The stretch from the line with "has height=690, width=900." through the line with "in the code" in the records below: write it out exactly, and nothing else.
━━━ AVAILABLE DATA ━━━
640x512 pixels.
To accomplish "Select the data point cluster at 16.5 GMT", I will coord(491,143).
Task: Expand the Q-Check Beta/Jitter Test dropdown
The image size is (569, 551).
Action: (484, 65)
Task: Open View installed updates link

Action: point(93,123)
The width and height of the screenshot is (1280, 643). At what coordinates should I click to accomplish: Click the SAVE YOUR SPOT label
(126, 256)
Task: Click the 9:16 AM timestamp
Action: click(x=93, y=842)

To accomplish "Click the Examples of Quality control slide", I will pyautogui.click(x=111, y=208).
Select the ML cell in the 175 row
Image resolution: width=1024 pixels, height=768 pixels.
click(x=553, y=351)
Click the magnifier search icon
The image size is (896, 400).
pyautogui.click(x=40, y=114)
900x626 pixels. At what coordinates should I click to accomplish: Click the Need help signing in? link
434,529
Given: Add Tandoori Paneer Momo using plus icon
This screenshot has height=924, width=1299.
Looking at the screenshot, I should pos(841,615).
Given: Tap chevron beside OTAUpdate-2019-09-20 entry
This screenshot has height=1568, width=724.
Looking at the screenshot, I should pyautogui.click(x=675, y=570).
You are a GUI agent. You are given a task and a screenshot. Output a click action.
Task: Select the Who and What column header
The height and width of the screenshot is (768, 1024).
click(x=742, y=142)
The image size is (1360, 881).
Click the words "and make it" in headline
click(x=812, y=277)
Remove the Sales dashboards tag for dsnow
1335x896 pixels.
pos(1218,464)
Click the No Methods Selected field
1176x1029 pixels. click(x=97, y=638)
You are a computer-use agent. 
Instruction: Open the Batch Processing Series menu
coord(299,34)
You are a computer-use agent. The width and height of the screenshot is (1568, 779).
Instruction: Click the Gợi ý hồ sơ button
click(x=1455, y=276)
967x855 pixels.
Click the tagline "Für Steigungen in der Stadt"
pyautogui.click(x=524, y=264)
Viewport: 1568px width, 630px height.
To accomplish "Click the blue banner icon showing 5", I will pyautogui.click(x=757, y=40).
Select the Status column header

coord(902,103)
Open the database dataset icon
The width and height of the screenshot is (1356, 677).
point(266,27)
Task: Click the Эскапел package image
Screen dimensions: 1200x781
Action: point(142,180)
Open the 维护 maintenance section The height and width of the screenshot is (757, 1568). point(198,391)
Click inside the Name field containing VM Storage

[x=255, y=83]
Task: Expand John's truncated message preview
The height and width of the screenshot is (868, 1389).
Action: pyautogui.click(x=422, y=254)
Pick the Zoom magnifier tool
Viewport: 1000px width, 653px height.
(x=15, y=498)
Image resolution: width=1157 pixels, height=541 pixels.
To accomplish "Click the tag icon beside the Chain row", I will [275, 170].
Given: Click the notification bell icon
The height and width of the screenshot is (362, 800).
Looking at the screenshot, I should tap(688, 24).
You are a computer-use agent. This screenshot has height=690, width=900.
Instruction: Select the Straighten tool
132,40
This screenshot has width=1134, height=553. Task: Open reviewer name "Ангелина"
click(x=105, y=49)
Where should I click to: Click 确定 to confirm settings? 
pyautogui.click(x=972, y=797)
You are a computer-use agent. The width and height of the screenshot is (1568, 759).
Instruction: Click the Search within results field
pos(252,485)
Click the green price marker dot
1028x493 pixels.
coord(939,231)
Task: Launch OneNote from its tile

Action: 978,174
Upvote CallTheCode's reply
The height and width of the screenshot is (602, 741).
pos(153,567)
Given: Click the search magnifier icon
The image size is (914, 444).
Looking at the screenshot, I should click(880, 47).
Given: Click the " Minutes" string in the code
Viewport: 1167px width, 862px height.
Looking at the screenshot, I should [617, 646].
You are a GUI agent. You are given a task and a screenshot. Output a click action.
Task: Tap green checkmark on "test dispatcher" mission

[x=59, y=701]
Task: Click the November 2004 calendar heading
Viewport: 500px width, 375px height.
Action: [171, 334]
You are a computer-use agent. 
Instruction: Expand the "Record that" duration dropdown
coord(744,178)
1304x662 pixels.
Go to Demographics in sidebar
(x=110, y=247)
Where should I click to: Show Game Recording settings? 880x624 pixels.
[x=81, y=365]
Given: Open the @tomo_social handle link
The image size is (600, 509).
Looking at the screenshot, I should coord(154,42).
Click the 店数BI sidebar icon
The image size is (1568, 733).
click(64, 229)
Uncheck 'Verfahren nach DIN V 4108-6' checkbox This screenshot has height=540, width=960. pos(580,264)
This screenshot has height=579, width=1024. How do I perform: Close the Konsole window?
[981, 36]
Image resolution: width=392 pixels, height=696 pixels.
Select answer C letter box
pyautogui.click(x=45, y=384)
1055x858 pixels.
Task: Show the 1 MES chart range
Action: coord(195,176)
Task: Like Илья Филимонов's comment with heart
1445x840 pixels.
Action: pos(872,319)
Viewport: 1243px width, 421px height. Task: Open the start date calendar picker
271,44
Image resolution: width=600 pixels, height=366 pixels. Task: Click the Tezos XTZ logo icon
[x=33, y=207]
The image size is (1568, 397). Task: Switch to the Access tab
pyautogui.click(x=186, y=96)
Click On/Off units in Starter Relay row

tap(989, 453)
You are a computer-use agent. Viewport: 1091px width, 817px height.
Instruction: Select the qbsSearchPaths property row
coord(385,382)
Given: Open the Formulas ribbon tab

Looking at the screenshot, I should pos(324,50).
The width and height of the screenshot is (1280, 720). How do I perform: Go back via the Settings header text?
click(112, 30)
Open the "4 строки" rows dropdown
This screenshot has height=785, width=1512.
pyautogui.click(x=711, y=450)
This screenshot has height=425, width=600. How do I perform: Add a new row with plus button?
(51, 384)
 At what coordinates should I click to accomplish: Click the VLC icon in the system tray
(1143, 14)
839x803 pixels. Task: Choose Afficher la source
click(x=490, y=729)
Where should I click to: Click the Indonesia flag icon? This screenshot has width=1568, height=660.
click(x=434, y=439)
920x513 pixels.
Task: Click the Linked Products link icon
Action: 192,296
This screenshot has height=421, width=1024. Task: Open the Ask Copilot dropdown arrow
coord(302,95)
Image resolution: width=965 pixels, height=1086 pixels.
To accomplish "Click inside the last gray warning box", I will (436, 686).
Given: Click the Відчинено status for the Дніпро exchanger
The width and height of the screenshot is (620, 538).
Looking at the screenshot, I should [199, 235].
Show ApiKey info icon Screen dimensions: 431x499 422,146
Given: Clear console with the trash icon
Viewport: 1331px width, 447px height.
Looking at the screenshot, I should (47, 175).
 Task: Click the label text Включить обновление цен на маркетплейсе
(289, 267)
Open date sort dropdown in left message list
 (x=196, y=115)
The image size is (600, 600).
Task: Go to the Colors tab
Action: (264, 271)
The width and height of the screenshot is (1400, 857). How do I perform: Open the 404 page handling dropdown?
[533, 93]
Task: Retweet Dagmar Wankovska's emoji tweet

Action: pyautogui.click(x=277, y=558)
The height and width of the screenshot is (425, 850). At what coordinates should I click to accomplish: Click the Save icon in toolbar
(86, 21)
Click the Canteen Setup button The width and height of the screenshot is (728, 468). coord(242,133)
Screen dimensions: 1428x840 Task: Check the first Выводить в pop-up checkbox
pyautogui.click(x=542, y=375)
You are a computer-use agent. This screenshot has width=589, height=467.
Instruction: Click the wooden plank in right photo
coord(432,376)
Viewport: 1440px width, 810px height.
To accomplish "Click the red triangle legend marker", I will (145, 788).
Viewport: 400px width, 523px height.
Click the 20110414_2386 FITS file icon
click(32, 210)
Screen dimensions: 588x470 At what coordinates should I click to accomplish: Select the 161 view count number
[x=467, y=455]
━━━
[SOLUTION FOR THIS EXERCISE]
You are a computer-use agent. This screenshot has height=690, width=900.
Instruction: Select the Straighten tool
132,40
This screenshot has width=1134, height=553. Task: Open reviewer name "Ангелина"
click(x=105, y=49)
Where should I click to: Click 确定 to confirm settings? 
pyautogui.click(x=972, y=797)
You are a computer-use agent. The width and height of the screenshot is (1568, 759).
Instruction: Click the Search within results field
pos(252,485)
Click the green price marker dot
1028x493 pixels.
coord(939,231)
Task: Launch OneNote from its tile

Action: 978,174
Upvote CallTheCode's reply
The height and width of the screenshot is (602, 741).
pos(153,567)
Given: Click the search magnifier icon
The image size is (914, 444).
Looking at the screenshot, I should click(880, 47).
Given: Click the " Minutes" string in the code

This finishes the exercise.